A new report has found that of the roughly 8,000 people behind bars who have served their time and are released to the District each year, half of them will be locked up again within three years.
The report, released Thursday by the Council for Court Excellence — an ex-convict advocacy group — said a big factor in ex-cons’ inability to transition to a new life is because they can’t get a job that pays the bills.
Nearly half of the city’s 60,000 ex-cons are unemployed and “joblessness among the previously incarcerated is exacerbating overall employment problems and threatening the long-term economic health and security of our neighborhoods,” the report said.
Source: Council for Court Excellence
| By the numbers |
| 60,000 — number of ex-cons in D.C. |
| 8,000 — number of people released from jail to the District annually. |
| 4,000 — number who return to jail within three years. |
| 46 percent — portion of ex-convicts in D.C. without a job. |
The report also found that half of those who received education and training while incarcerated said those benefits helped them find a job after being released. But the group’s survey of 550 ex-convicts revealed no difference in the employment rate of those who received an educational certificate and those who didn’t.

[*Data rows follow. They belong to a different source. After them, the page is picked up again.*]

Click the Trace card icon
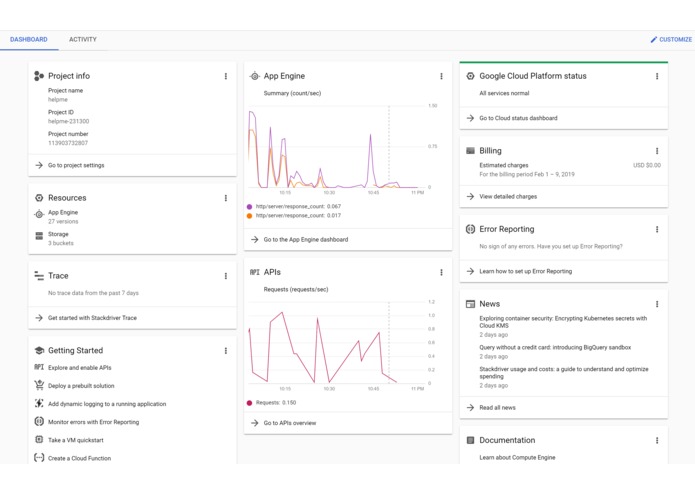pyautogui.click(x=39, y=276)
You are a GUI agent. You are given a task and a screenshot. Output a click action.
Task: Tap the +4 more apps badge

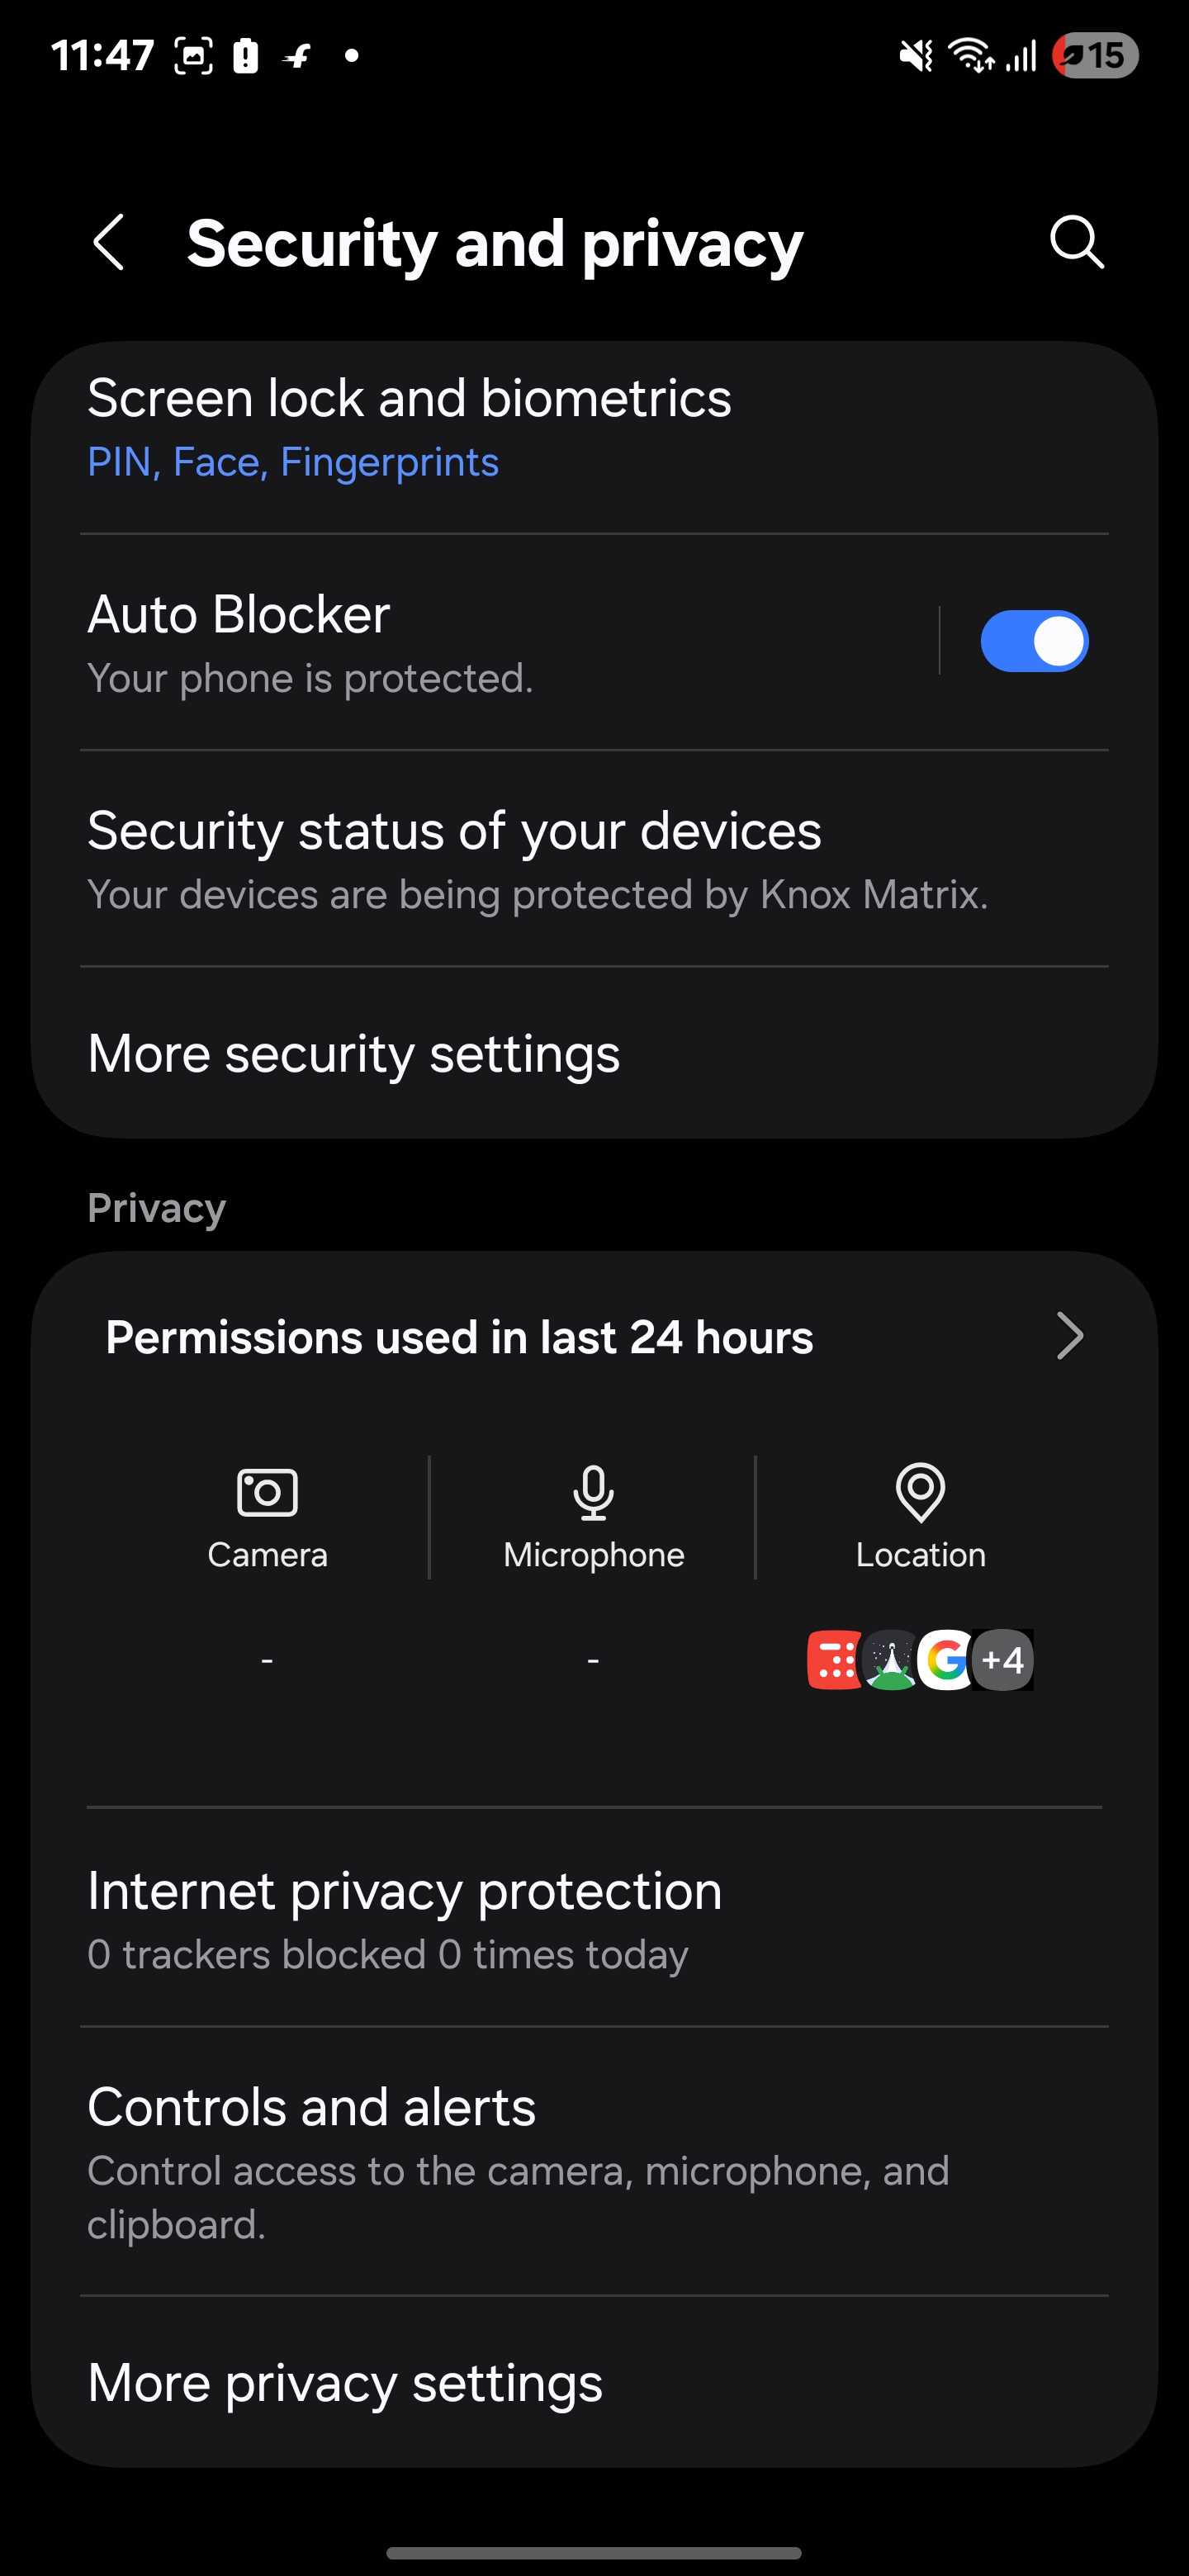tap(1003, 1660)
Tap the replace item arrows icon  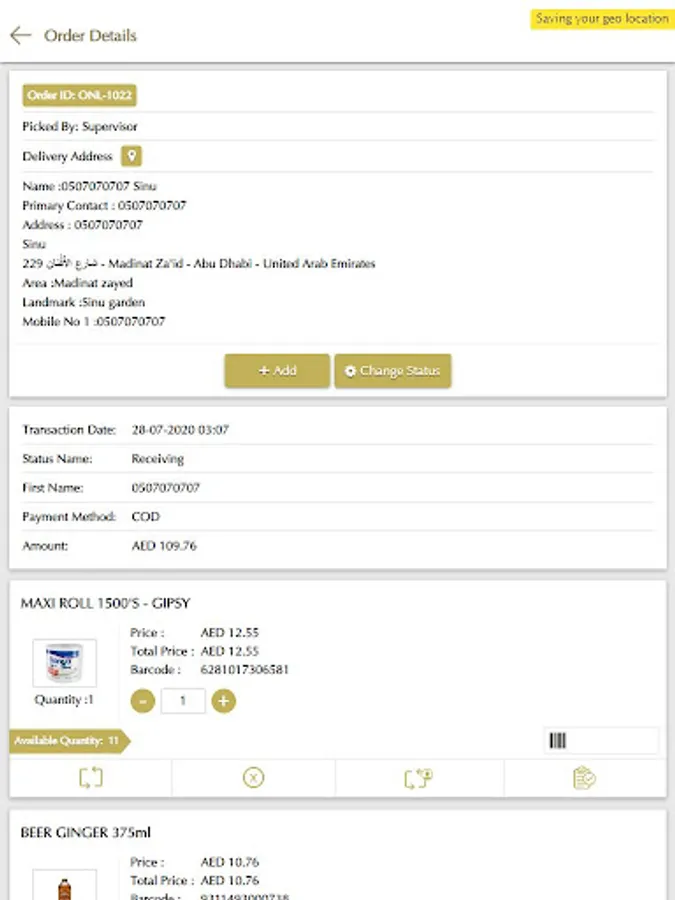[91, 777]

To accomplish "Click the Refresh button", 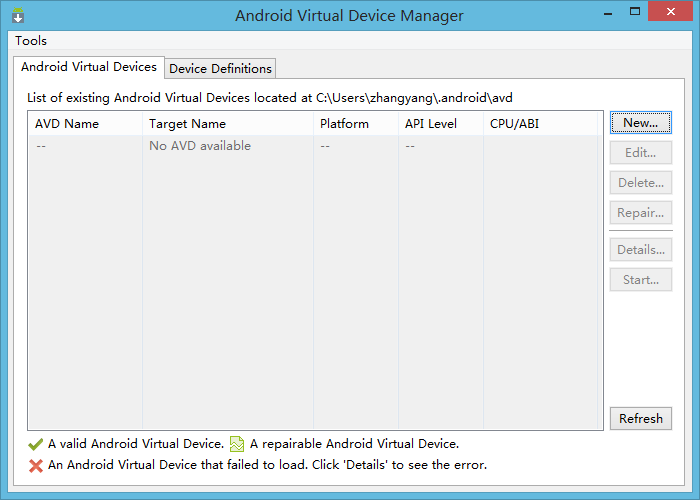I will click(640, 418).

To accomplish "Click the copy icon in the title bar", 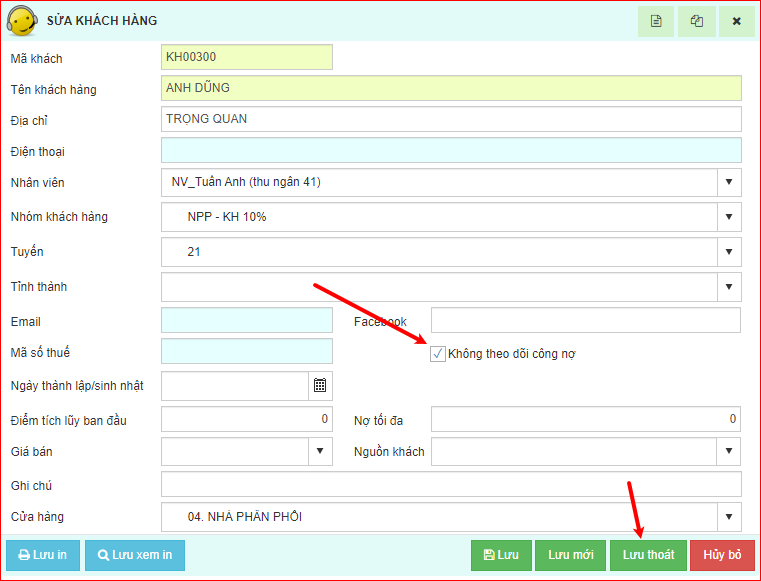I will point(696,21).
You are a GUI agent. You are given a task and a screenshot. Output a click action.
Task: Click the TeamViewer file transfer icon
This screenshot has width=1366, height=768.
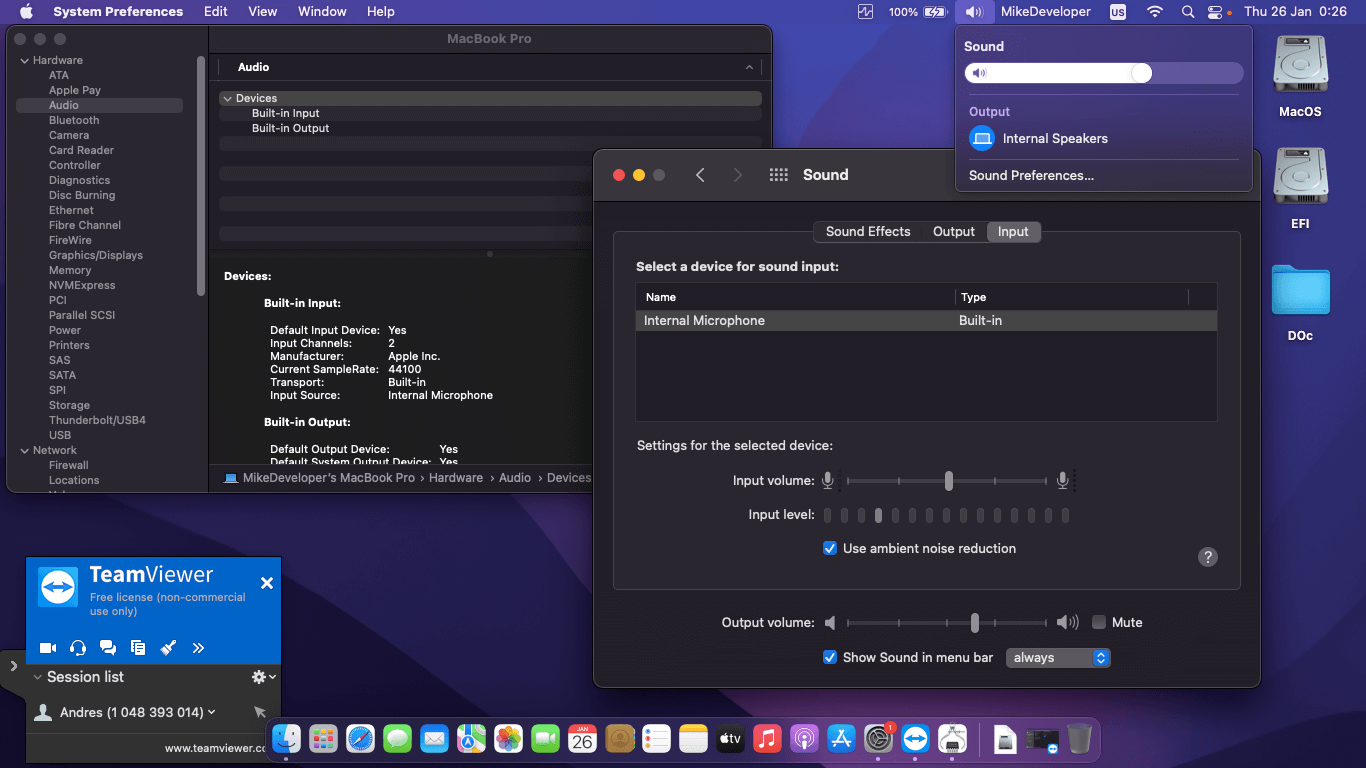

Employers also see impediments to hiring people with criminal records. Although one-third of employers said they had hired an ex-con in the past or would do so if the opportunity arose, more than half said factors such as legal liability protection and industry-specific skill training would “significantly increase or influence hiring,” the report said.
Those who fight for the rights of crime victims agree with the report’s findings.
“When you can’t find a job you go back to a life of crime,” said Gregory Wims, president of the Victims Rights Foundation in Montgomery County. “It’s just one big cycle.”
Wims said that although his group advocates for victims it supports “anything to keep the crime from happening.” He said making sure at-risk youths finish high school and that after-school groups like Boys and Girls clubs are funded can go a long way.
“Thirty-five percent of those incarcerated probably wouldn’t be if they had a solid education,” he said.
The report comes one day before a D.C. Council committee is scheduled to hear testimony on the District’s re-entry programs for ex-offenders. The report has several recommendations, including establishing liability protection for businesses who hire ex-convicts and keeping job training in prisons in line with skills in demand in the job market.